What the exercise asks
Nothing but the lines from the one containing "Task: Tap the question mark beside 展现量" through the last line of the records belongs in the answer, copied exactly and with the pictures left out.

Provided entries Start Marker

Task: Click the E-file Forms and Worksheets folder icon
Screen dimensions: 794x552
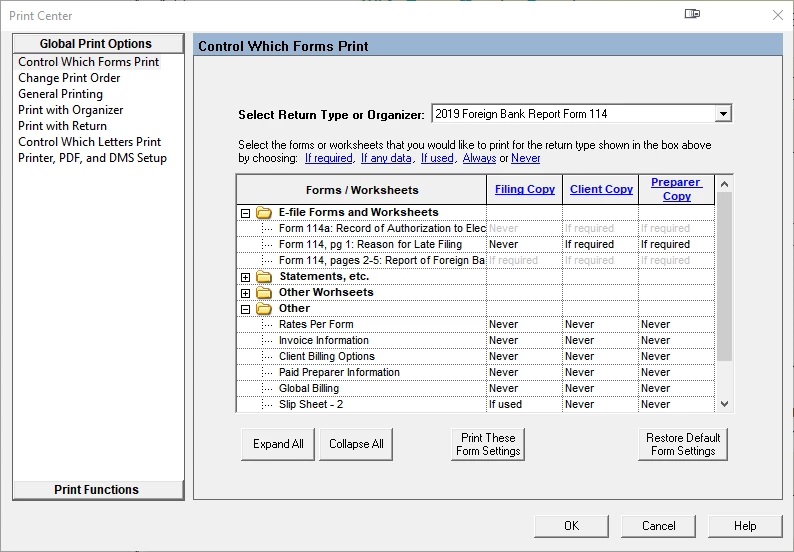Action: click(x=264, y=213)
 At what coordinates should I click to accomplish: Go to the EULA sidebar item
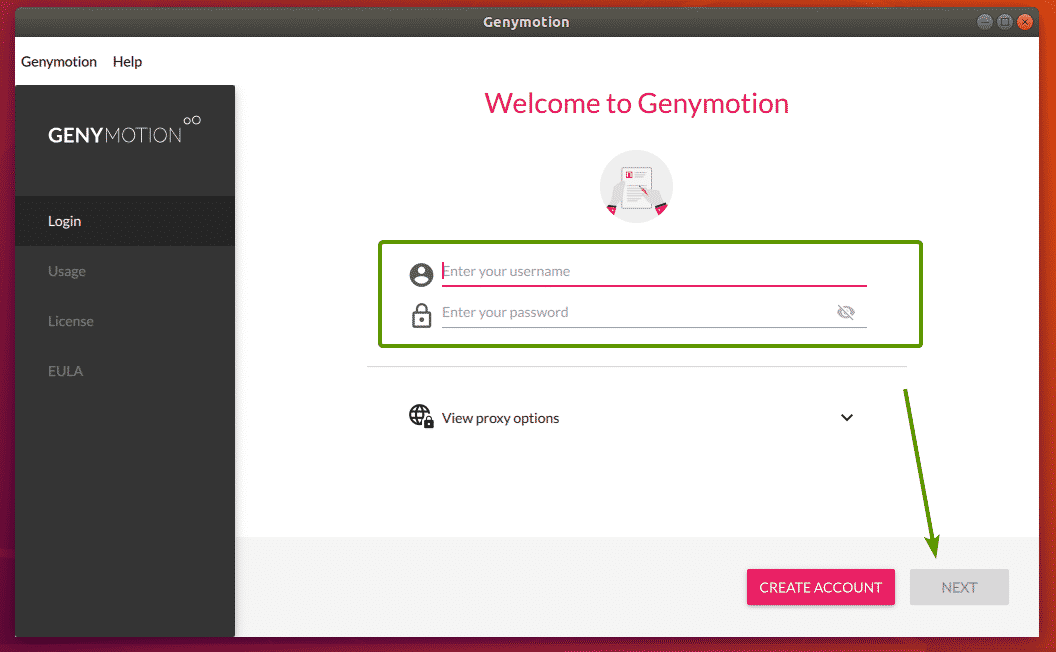pos(66,371)
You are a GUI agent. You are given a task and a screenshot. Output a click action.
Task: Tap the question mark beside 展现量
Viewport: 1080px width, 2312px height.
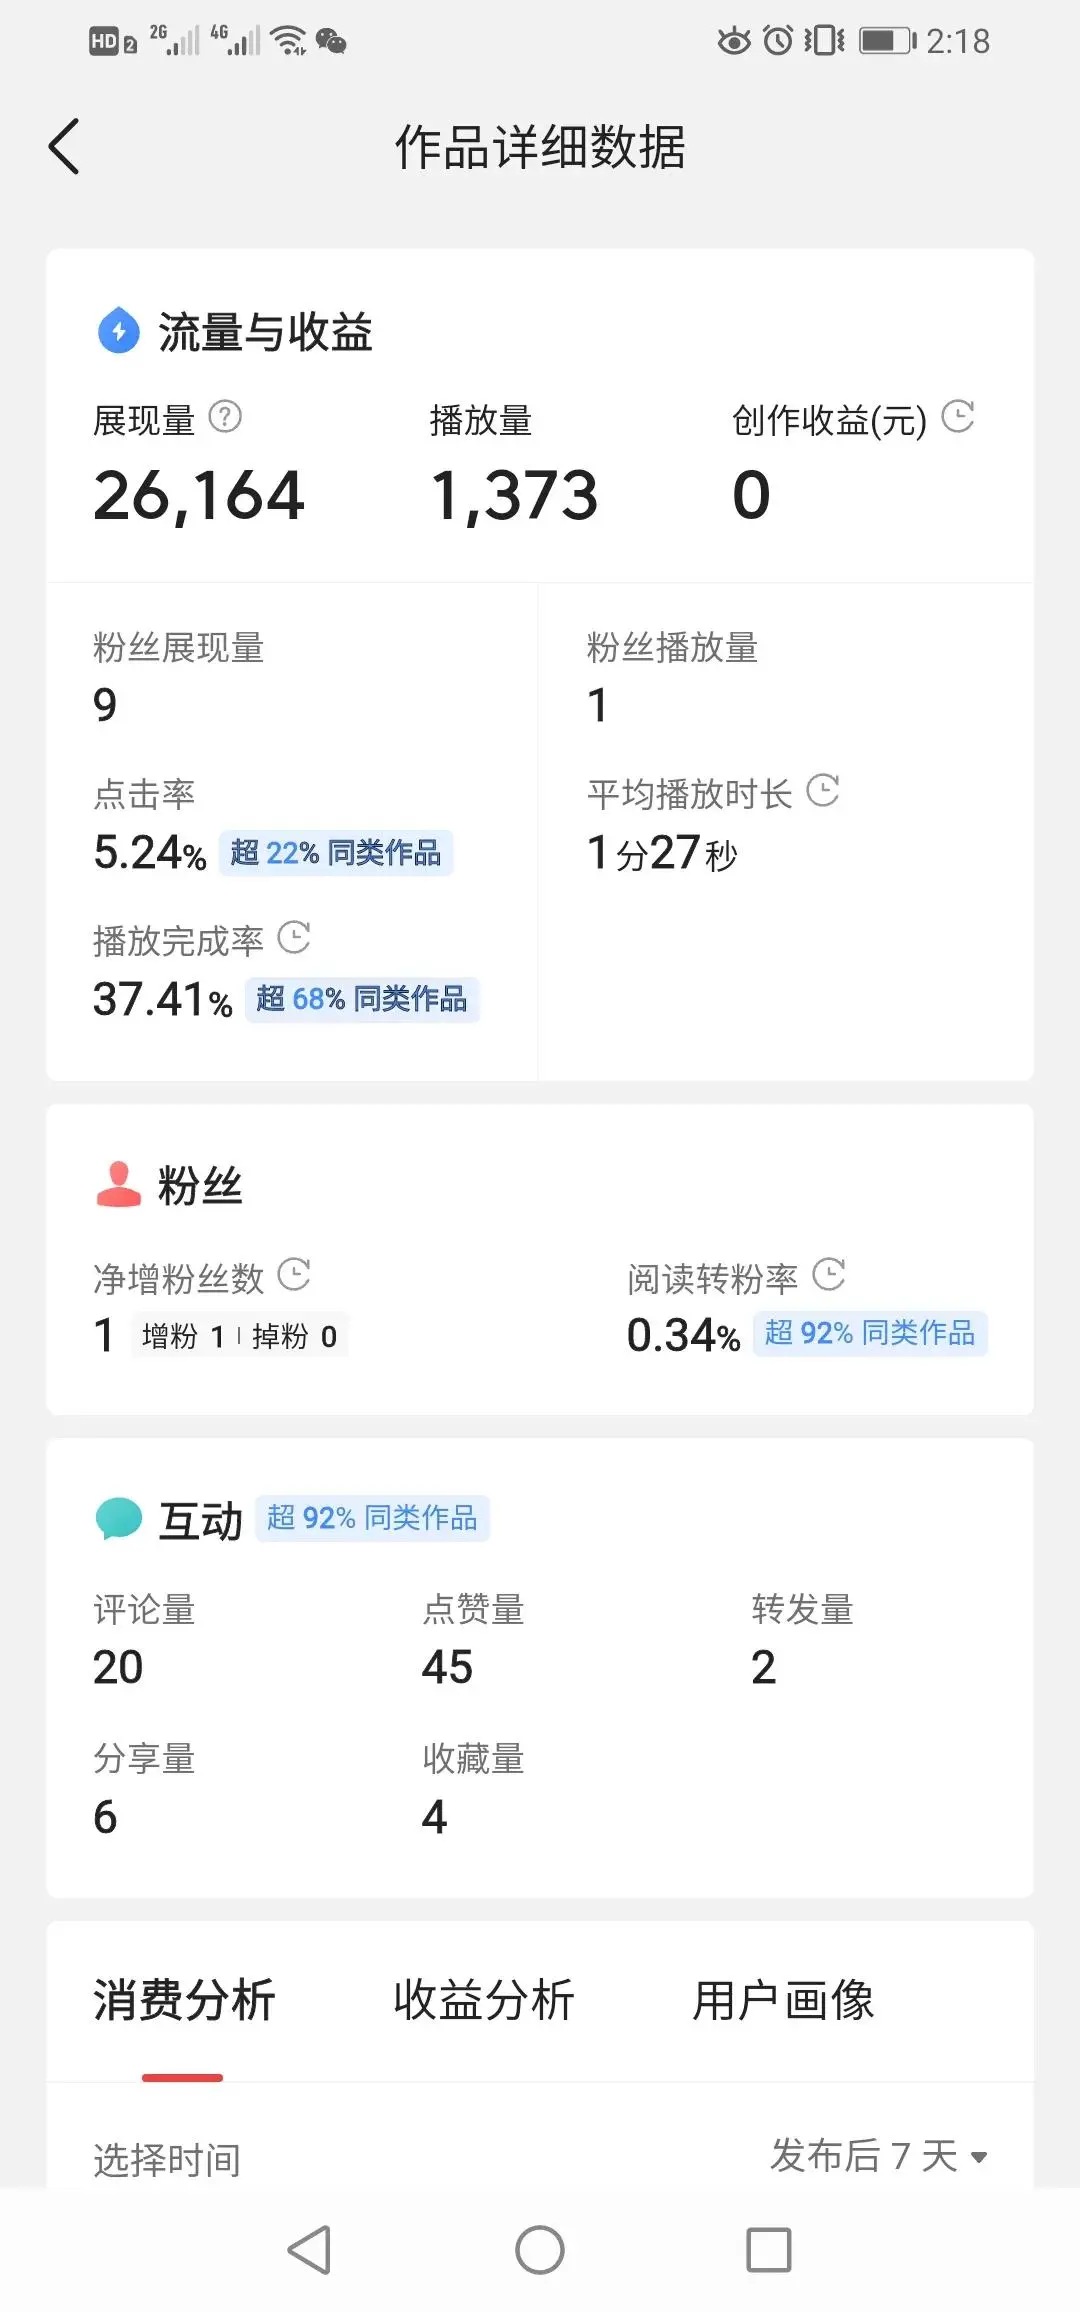225,417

Provided entries End Marker

Solution to this exercise
Task: Tap the question mark beside 展现量
Viewport: 1080px width, 2312px height.
225,417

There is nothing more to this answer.